They may have been celebrating the 950th anniversary of the defeat of the Norwegian King Harald Hardrada at Stamford Bridge on Sunday, but we at Ripon Cathedral were celebrating the blessings of living in the Borough of Harrogate in the 21st century.
We were delighted that the Mayor of the Borough, Councillor Nick Brown, had asked if the Cathedral would be willing to hold the annual civic service. It was a privilege to do so.
The mayor, councillors, and guests joined an already large Cathedral congregation for the otherwise usual 10.30am Sung Eucharist.
This resulted in a packed Cathedral celebrating the life of the whole borough, but also being encouraged to remember those amongst us for whom life is more challenging.
The preacher was the one-time Bishop of Cyprus and Gulf, the Right Reverend Clive Handford. Now retired, Bishop Clive is a good friend of the Cathedral and also, for this year, the Chaplain to the Mayor. He was kind enough to point out that the choice of what might have been regarded as a challenging Bible reading for this particular civic occasion did not result from the Dean’s sense of humour. The set reading was being used in churches across the country and around the world.
Jesus told a story about an imagined rich man, Dives, who dressed in purple and fine linen and ate sumptuously every day. He didn’t seem to notice that at his gate sat a poor man who longed for the crumbs from his table.
The poor man, Lazarus, was covered in sores which dogs would lick. The contrast between the two men could not have been greater. That remained the same after they had both died, but the tables were turned.
Lazarus now enjoyed a life of peace and plenty in heaven while Dives found himself in torment in hell. He wanted a messenger to be sent to warn his brothers but was told that they were unlikely to listen, even if someone should rise from the dead. That should make us pause to think!

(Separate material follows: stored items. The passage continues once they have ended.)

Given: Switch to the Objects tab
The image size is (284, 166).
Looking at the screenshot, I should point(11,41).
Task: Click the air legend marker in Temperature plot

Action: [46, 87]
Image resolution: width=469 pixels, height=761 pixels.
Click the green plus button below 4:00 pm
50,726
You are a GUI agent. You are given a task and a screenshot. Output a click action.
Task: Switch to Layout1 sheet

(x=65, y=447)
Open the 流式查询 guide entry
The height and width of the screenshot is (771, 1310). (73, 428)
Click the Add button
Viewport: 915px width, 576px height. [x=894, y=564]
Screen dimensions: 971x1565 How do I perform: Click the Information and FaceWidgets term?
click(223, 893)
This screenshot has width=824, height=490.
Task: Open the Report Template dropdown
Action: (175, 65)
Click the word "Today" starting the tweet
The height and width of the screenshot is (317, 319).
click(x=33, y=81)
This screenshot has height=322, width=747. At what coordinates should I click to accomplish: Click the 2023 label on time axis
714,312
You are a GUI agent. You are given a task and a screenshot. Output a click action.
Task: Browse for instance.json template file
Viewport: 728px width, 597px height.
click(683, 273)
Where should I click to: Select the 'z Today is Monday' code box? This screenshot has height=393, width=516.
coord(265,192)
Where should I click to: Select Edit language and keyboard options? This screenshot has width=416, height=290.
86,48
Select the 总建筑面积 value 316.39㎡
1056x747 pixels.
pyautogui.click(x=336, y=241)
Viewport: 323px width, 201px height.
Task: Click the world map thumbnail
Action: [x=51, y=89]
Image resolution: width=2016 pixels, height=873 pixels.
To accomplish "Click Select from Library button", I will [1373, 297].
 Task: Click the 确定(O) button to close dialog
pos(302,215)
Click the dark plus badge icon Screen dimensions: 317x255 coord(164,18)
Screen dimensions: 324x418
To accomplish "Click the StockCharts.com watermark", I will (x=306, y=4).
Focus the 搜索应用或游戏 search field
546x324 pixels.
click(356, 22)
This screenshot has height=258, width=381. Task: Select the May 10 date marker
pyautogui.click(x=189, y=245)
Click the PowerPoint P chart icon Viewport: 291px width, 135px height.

The message is clear: the sin of the rich man was to fail to notice the plight of the poor man. And the message is relevant not only for our mayor, councillors and civic authorities, but for all of us who are richly blessed.
It is difficult, surely, for most of us to think of life in this Borough without counting our blessings.
That was brought home to me again when, with my family on a day off, I visited the Masham Sheep Fair.
Like many fairs in the area, it rightly celebrates the skills of those involved in farming and the economy in this glorious part of the world. This included spinning and knitting. I noticed on the back of the parish church’s flower festival programme a knitting pattern for spiral socks.
These, it claimed, are ideal for “using up wool and make good gumboot or bed socks”.
Well, there is a thought – I should start thinking about Christmas presents!
It was good to see the Church playing its full part in the fair. Hopefully people already know that the Church rejoices in the human skills and dedication that sustain the rural economy. It also seeks to remind people that, like life itself, it is all a gift from God for which gratitude is appropriate.
That is the Message of Harvest Festival, being kept at this time of year in country, sub-urban and town parishes alike.
“All good gifts around us are sent from heaven above,” we shall be singing, “then thank the Lord, O thank the Lord for all his love.”
This is a statement of truth as many of us believe it; a way of looking at the world that can enrich our lives and communities.
Dives, the rich man, not only failed to notice the poverty of Lazarus, he possibly also failed to recognise how fortunate he himself was.
Recognising the latter would have helped him to notice the former, and then to respond with compassion.
At the Cathedral this weekend we are holding our Harvest Thanksgiving. We will be doing our best to encourage each other and the wider community to count God’s blessings and show gratitude by responding to the needs of others. There will be a great service for people of all ages on Sunday morning at 10.30am – people are invited to bring gifts of harvest produce that we shall pass on to the local Salvation Army Food Bank.
Perhaps we could think that hunger should not be a reality in the fortunate Borough of Harrogate in the 21st century. Perhaps Jesus would have us campaign against such apparent injustice – we can’t ignore that.
But his story of Dives and Lazarus also suggests that when we see suffering in our midst, we should respond by counting our own blessings and showing compassion to those in need.